### [Text segment]
# # # # #
Jan. 6 (Bloomberg) -- President Barack Obama will name Gene Sperling, a counselor to Treasury Secretary Timothy Geithner, as head of the National Economic Council, according to a person familiar with the matter.
Sperling, 52, is returning to the post he held from 1997 to 2001 under former President Bill Clinton. He replaces Lawrence Summers, who was NEC director for the first two years of Obama’s presidency and left last month to return to Harvard University.
Obama is set to announce several appointments to his economic team tomorrow. They are among a series of changes for the White House staff as the president enters the second half of his term and prepares for a campaign for re-election in 2012. Obama today named William Daley, a JPMorgan Chase & Co. executive and former commerce secretary, as his new chief of staff.
“This is a pretty major retooling,” White House press secretary Robert Gibbs, who plans to leave his post, said of the changes at a briefing yesterday.
The National Economic Council coordinates administration policy and gauges the effect of legislation. The director’s job is a key post as the White House tries to get its economic agenda through a Congress where Republicans now control the House of Representatives and Democrats have a narrower majority in the Senate.
# # # # #
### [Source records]
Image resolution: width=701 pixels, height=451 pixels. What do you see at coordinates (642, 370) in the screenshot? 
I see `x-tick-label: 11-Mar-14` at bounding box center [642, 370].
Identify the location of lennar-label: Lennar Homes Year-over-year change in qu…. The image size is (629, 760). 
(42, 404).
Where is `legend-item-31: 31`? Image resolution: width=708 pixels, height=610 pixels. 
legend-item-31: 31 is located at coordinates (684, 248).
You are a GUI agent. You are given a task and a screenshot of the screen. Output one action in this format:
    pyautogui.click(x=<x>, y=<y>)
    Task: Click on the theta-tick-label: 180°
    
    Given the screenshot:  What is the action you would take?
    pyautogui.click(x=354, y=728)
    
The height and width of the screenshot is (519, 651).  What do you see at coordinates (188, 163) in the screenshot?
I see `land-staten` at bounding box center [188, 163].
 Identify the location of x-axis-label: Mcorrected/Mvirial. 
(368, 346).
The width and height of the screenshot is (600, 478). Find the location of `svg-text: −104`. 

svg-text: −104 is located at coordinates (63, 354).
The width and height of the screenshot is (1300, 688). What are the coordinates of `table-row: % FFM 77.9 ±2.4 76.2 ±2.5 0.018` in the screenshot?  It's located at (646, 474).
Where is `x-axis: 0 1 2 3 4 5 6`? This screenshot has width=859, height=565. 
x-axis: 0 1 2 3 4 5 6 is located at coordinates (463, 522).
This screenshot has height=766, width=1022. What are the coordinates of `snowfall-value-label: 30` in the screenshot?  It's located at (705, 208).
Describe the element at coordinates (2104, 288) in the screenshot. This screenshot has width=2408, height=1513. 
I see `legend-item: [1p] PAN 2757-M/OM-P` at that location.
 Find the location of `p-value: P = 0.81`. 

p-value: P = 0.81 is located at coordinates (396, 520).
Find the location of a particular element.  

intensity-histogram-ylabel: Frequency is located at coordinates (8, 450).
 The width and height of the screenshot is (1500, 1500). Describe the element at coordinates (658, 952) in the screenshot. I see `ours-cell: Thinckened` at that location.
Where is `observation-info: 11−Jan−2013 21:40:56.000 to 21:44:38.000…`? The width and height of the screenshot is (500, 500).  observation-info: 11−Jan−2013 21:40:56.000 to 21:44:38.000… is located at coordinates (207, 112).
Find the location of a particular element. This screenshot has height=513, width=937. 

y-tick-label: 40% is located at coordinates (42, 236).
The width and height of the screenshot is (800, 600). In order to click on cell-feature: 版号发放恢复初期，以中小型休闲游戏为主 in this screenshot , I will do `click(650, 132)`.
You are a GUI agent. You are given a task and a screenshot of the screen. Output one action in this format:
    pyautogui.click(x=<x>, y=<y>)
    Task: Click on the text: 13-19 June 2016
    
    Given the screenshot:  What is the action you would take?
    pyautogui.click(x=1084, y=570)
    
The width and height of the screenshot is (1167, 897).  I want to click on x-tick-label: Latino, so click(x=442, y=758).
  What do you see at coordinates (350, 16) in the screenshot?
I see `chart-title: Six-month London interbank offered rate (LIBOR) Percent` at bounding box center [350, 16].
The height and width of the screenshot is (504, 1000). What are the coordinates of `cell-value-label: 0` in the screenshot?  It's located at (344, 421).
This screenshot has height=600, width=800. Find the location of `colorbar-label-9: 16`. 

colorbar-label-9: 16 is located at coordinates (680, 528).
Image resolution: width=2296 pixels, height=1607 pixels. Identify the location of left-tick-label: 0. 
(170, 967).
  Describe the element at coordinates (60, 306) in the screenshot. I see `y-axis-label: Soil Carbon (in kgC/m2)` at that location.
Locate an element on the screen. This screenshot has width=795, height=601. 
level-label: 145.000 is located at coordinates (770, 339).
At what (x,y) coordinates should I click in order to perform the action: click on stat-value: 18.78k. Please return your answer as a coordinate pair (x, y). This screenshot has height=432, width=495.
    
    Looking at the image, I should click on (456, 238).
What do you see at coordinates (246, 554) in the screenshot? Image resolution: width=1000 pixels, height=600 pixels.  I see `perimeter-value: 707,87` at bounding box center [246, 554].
# # # # #
### [Required action]
Continue the news report on Gene Sperling's appointment to head the National Economic Council, picking up after its final sentence.

### [Task response]
Budget and Deficit
Obama has said he wants to balance the need for government spending to keep the economy on track while also addressing the nation’s long-term debt. The federal budget deficit was $1.3 trillion last fiscal year and is projected to remain above $1 trillion this year by the Congressional Budget Office.
“Gene has done the job before, he has done it in the context of budgetary stringencies,” said Douglas Holtz-Eakin, a former CBO director who was chief economic adviser to Republican Senator John McCain during the 2008 presidential election. “Now Obama’s got someone who understands what it’s like to govern in a divided government and in a world where budgetary issues are the center.”
The potential pitfall for the administration is that Summers and Sperling bring different approaches to the job, he said.
“The dangerous part is that you go for someone who’s comfortable making decisions based on their gut to someone who runs the process and maybe never finally makes a decision,” Holtz-Eakin said. “Gene is very deliberate.”
As counselor to Geithner, Sperling already is frequently involved in administration economic policy discussions.
While Sperling doesn’t have Summers’s standing as an economist, he brings to the job experience as a veteran negotiator. He played key roles crafting the administration’s economic policies, including the bailout of General Motors Co. and Chrysler Group LLC and most recently in forging Obama’s compromise with Republican leaders to extend the 2001 and 2003 income tax cuts.
Obama has vowed to keep his administration focused on the economy amid signs the recovery is strengthening. The Standard & Poor’s 500 Index rose 13 percent in 2010 after a 23 percent jump in 2009, making it the biggest two-year advance since the Internet-bubble rally of 1998 and 1999.
Still, it will take years to make up for the 8.4 million jobs lost during the 18-month recession that ended in June 2009. December is forecast to be the 17th month in which unemployment has been 9.5 percent or higher. For all of 2010, joblessness likely averaged 9.7 percent, the worst year since 1982.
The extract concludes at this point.